Práctica 6: Ludoterapia.

El objetivo fue introducirme en las dinámicas habituales de la ludoterapia, comprendiendo cómo el juego puede utilizarse como herramienta terapéutica para favorecer la participación, la comunicación, la confianza y las relaciones sociales. 

Actividades y dinámicas llevadas a cabo.

Durante esta primera sesión de ludoterapia realizamos diferentes actividades orientadas a favorecer la interacción grupal, la comunicación y la confianza entre los participantes.

Comenzamos con una dinámica de presentación en la que debíamos decir nuestro nombre de forma habitual, posteriormente utilizando únicamente las vocales y finalmente solo las consonantes. Además, cada participante acompañaba su presentación con un gesto que el resto del grupo debía imitar.

A continuación realizamos una actividad de juego libre. Cada persona debía elegir un objeto o una actividad con la que jugar hasta sentirse satisfecha y, posteriormente, buscar a otra persona para compartir el juego preguntándole si quería participar.

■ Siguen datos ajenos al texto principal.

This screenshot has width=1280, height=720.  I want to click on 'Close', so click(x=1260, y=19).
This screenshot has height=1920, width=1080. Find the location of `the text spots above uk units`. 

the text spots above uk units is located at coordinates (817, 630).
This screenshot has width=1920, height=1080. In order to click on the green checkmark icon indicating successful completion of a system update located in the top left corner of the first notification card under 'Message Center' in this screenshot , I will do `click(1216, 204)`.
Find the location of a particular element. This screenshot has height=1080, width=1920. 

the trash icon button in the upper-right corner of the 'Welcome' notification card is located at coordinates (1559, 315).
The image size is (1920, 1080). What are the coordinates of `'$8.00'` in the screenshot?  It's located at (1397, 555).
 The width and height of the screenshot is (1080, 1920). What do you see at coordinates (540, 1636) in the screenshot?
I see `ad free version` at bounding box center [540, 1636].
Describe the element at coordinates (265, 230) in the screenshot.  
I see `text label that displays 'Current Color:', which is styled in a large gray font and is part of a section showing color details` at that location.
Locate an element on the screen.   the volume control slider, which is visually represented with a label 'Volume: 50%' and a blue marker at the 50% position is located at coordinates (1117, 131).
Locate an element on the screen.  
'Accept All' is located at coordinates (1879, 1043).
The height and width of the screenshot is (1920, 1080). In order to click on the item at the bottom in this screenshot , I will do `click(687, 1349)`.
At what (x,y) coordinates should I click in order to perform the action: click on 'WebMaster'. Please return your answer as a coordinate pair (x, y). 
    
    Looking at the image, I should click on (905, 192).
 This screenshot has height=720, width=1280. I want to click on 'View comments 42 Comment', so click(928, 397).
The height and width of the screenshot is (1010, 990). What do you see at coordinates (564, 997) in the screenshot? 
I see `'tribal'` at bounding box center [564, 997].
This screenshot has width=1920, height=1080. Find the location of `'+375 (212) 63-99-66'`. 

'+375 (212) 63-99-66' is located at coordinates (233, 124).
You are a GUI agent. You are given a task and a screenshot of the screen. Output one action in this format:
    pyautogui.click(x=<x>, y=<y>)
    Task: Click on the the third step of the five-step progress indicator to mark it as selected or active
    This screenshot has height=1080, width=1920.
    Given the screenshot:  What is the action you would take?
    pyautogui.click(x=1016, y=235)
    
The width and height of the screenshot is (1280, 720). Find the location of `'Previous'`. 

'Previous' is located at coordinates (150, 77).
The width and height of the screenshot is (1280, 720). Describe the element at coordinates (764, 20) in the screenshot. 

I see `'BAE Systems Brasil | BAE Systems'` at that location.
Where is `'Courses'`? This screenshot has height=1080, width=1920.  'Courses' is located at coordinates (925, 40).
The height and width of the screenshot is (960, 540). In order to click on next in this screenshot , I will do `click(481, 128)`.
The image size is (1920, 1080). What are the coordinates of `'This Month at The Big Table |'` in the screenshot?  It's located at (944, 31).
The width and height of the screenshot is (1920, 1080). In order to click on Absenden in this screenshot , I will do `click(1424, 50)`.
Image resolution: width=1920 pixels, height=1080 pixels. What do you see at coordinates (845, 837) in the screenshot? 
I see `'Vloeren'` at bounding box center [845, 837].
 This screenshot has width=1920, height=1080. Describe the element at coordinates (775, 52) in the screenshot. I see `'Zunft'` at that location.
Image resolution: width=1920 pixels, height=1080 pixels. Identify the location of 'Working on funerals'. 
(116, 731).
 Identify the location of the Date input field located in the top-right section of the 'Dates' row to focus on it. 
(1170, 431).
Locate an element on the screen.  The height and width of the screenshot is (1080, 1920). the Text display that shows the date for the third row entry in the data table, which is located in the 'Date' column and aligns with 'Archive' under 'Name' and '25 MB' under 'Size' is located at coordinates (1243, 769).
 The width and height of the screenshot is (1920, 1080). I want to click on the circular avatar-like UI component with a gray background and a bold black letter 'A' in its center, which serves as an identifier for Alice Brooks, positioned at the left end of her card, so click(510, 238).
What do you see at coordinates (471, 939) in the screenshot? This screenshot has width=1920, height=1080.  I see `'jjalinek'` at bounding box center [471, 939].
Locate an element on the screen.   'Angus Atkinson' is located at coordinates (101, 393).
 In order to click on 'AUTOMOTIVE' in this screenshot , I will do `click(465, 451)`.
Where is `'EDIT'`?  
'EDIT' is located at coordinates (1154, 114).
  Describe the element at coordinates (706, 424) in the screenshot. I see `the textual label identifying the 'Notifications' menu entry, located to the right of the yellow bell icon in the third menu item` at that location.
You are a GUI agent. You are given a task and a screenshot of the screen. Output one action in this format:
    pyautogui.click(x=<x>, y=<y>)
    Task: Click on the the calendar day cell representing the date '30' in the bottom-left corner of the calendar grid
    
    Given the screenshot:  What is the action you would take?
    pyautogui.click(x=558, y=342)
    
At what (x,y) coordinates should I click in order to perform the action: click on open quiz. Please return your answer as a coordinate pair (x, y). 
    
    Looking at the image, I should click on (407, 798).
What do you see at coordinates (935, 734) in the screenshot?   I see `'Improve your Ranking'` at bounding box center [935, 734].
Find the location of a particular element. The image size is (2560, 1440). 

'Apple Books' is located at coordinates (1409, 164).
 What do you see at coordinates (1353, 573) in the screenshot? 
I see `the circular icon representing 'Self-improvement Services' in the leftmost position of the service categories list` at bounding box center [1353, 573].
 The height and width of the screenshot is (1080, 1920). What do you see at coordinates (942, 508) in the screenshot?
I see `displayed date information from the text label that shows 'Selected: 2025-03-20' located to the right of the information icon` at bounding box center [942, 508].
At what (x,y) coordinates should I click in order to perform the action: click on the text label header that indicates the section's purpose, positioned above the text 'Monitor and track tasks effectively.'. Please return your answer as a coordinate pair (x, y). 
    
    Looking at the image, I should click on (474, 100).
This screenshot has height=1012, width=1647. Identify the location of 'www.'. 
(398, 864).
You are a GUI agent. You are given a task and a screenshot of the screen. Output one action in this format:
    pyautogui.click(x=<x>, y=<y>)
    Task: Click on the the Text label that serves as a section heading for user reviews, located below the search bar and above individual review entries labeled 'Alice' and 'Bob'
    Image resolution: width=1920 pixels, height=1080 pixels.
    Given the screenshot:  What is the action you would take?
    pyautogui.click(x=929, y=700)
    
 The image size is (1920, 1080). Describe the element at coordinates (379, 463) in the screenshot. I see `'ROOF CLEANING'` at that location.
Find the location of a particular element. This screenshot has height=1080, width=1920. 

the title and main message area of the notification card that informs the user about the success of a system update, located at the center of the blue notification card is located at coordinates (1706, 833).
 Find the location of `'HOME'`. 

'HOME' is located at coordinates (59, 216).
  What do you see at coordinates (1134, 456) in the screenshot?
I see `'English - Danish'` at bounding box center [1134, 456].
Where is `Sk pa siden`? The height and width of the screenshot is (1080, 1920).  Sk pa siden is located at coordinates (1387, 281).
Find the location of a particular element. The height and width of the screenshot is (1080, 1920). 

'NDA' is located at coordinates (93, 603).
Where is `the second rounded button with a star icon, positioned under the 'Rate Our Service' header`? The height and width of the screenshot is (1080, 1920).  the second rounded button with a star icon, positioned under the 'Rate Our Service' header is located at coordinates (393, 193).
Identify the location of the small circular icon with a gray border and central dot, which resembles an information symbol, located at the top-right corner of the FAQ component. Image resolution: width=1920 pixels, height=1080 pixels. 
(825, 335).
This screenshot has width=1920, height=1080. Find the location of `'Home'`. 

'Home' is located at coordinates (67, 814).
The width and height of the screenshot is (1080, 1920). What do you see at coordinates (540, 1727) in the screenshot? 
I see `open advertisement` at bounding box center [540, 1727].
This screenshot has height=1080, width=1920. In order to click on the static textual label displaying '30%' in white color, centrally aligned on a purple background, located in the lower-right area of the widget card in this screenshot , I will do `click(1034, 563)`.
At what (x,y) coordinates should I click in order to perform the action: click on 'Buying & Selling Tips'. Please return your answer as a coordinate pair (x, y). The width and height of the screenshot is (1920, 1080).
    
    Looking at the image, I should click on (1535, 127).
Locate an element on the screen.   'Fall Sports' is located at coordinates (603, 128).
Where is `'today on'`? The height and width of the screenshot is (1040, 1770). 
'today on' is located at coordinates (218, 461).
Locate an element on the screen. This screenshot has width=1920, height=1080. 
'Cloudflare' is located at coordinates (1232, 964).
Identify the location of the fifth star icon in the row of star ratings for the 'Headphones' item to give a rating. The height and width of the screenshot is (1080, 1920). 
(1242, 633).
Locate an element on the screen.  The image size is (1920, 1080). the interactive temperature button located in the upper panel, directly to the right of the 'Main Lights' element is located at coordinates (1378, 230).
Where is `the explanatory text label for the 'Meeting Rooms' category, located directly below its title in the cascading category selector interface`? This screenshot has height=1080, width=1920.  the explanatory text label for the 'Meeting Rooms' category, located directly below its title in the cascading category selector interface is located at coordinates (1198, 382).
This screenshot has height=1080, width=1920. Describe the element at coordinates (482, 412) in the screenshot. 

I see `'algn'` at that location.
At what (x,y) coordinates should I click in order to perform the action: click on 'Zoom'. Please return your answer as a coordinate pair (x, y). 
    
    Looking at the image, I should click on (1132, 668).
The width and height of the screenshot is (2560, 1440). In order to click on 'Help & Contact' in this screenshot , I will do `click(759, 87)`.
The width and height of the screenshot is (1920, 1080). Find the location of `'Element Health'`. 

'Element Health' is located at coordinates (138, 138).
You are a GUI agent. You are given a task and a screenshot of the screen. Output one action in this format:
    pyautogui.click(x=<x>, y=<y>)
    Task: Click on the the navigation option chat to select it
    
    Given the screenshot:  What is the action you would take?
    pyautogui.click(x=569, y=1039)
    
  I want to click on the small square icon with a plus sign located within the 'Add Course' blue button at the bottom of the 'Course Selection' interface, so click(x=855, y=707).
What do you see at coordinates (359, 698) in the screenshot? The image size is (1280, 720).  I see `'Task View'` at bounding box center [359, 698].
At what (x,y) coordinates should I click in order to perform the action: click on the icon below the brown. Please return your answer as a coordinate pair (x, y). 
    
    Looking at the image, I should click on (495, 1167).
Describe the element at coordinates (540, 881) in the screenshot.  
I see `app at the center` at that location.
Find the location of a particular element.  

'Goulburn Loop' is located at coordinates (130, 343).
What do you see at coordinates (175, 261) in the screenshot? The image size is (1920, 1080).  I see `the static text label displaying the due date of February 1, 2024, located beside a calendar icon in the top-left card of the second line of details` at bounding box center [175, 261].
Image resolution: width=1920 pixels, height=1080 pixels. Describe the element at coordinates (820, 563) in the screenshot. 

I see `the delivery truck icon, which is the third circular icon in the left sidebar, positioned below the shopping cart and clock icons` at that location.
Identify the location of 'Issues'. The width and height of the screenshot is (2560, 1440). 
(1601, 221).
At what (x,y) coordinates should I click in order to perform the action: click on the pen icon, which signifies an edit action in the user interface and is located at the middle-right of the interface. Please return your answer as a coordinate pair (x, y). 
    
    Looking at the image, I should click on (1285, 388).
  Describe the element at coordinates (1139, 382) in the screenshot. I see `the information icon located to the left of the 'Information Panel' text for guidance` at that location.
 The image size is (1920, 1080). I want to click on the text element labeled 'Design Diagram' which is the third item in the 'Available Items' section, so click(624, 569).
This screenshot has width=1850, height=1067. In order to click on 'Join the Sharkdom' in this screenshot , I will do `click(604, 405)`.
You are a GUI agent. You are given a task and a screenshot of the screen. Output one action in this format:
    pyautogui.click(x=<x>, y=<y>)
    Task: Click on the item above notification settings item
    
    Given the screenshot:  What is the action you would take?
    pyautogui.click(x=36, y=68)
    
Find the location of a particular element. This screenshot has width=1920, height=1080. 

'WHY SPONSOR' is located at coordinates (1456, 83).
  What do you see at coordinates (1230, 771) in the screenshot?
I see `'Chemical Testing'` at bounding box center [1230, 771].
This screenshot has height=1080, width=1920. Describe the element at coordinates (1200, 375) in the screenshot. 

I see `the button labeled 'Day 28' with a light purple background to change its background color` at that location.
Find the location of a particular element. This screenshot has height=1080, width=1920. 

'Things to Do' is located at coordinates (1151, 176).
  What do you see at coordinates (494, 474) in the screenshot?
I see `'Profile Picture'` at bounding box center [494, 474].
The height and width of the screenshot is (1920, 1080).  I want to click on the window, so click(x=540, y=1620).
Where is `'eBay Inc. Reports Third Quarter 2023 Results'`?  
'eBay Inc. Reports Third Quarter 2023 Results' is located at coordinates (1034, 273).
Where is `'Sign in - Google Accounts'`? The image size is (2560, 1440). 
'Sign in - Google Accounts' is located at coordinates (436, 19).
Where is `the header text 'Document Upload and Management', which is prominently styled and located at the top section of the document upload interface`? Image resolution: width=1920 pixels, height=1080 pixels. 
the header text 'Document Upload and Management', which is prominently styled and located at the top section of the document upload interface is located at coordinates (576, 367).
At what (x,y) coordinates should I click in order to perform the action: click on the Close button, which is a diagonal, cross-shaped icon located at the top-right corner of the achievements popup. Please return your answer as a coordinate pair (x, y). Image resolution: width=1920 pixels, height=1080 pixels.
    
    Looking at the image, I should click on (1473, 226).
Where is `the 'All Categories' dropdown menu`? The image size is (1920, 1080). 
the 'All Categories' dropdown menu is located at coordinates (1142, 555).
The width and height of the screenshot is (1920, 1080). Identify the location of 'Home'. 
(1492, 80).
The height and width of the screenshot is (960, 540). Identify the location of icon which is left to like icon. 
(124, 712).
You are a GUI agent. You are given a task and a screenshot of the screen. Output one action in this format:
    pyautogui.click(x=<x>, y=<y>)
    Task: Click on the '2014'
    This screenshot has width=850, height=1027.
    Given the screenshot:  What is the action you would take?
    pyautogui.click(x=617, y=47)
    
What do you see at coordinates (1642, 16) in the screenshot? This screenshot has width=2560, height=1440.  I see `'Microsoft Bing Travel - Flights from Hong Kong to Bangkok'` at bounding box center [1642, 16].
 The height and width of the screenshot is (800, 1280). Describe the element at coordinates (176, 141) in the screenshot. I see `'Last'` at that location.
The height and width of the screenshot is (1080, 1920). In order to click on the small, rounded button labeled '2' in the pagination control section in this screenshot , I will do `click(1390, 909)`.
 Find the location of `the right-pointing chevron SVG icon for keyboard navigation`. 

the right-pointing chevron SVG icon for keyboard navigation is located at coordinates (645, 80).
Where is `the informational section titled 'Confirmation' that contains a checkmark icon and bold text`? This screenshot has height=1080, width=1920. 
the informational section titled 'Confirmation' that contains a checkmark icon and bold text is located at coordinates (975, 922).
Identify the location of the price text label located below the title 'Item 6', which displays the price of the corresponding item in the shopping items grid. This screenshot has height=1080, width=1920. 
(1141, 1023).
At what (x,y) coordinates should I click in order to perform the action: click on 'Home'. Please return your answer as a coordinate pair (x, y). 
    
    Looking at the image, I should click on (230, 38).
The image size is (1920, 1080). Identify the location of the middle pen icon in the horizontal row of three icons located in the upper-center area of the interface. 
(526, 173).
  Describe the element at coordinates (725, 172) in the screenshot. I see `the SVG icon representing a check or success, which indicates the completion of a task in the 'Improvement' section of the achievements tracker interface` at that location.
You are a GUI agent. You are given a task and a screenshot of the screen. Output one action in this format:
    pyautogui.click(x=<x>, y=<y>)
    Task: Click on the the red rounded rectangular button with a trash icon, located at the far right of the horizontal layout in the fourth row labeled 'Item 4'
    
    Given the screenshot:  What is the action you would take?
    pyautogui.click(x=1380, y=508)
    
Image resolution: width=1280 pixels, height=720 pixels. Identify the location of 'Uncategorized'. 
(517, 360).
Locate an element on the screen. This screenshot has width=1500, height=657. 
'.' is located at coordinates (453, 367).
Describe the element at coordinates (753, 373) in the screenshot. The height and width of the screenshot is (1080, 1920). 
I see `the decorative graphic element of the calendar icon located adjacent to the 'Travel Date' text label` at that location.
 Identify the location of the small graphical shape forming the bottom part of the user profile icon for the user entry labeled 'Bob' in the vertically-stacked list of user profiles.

También realizamos varias dinámicas de "ciego y lazarillo". En ellas una persona debía desplazarse con los ojos cerrados mientras otra la guiaba, primero mediante el contacto físico y posteriormente utilizando únicamente sonidos.

Posteriormente participamos en juegos grupales como "Casitas inestables", "Ducha" y "Zip-Zap". Estas actividades requerían atención, rapidez de reacción, coordinación y cooperación con el resto de compañeros.

Todas las dinámicas se desarrollaron en un ambiente lúdico, favoreciendo la participación activa y la creación de vínculos dentro del grupo.

Mi experiencia personal. 

Esta práctica me permitió experimentar de primera mano cómo el juego puede convertirse en una herramienta terapéutica muy potente. Aunque muchas de las actividades parecían sencillas, detrás de cada una de ellas existían objetivos relacionados con la comunicación, la confianza, la expresión personal y las habilidades sociales.

Las dinámicas de presentación me ayudaron a perder la vergüenza y a sentirme más integrada dentro del grupo. Además, me hicieron reflexionar sobre las diferentes formas que existen para comunicarnos y relacionarnos con los demás.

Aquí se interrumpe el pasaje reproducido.